3. См. список слов, приведенный в конце этой статьи, стр. 400.
IX. МОЙ ОТВЕТ МИСТЕРУ ДАРВИНУ.
В течение всего прошедшего года все мое свободное время уходило на завершение издания Ригведы и комментариев к ней на санскрите. Мне приходилось закрывать глаза на все остальное. Многие книги, которые мне хотелось прочесть, были отложены, и едва ли какой-либо обзор мог отвлечь меня от цели. Так случилось, что лишь несколько дней назад я узнал, что некоторые лекции, прочитанные мною в Королевском институте на тему «Философия языка мистера Дарвина» и полностью опубликованные в «Fraser’s Magazine» за май, июнь и июль 1873 года, вызвали ответ, исходящий от того, кто пишет если не от имени мистера Дарвина, то, по крайней мере, с его именем, и кто сам, несомненно, гордился бы тем, что признал влияние «семейной предвзятости». По названию статьи «Профессор Уитни о происхождении языка: Джордж Г. Дарвин» я не мог догадаться, что она задумывалась как ответ на аргументы, которые я рискнул выдвинуть в своих лекциях в Королевском институте против взглядов мистера Дарвина на язык. Только когда я сказал другу, что надеюсь вскоре найти время для завершения этих лекций, меня спросили, видел ли я ответ Дарвина. Я сразу же прочел его в ноябрьском номере «Contemporary Review»; и, поскольку пройдет немало времени, прежде чем я смогу закончить свою книгу «Язык как истинный барьер между человеком и зверем», я решил тем временем опубликовать краткий ответ на защиту философии мистера Дарвина, столь умело и рыцарски проведенную его сыном.

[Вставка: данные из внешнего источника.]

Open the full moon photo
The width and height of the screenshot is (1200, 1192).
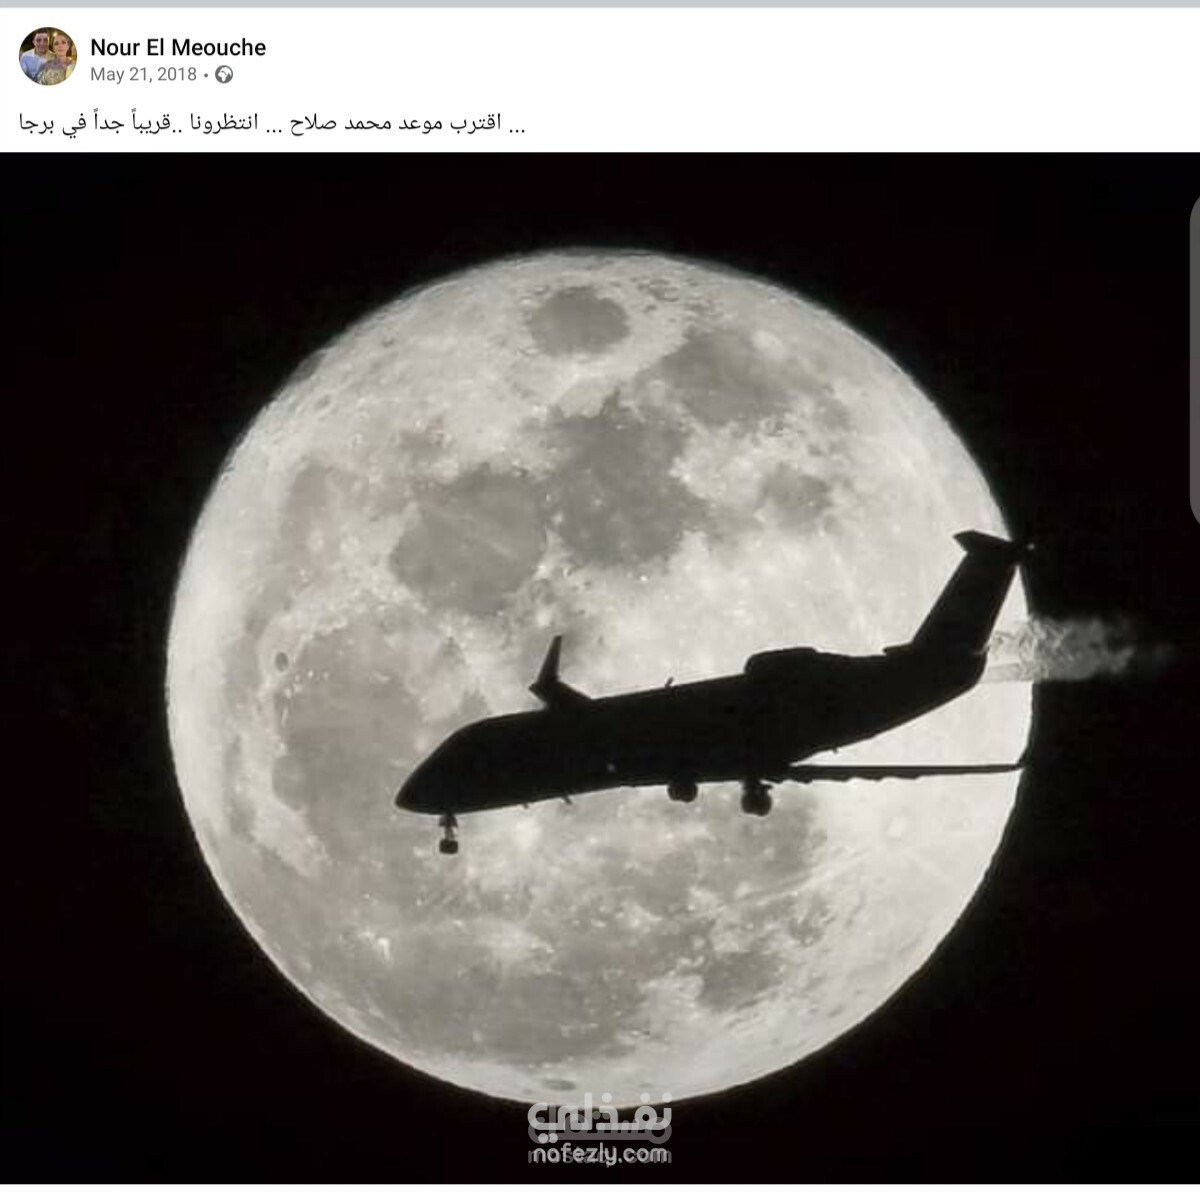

Что касается непосредственной причины защиты мистера Дарвина взглядов его отца на язык — а именно статьи в «Quarterly Review», — я могу сразу сказать, что ничего не знал о ней, пока не увидел статью мистера Дж. Дарвина; и если у мистера Дарвина возникнет подозрение, что автор статьи в «Quarterly Review» является в каком-либо смысле моим alter ego, я могу полностью развеять это впечатление.
По-видимому, автор статьи в «Quarterly» выразился следующим образом относительно компетентности мистера Дарвина в лингвистических проблемах:—
«Мало какие недавние интеллектуальные явления более поразительны, чем невежество в отношении этих элементарных, но фундаментальных различий и принципов (т. е. относительно сущности языка), демонстрируемое видными сторонниками монистической гипотезы. Мистер Дарвин, например, не проявляет ни малейшего признака того, что он их усвоил».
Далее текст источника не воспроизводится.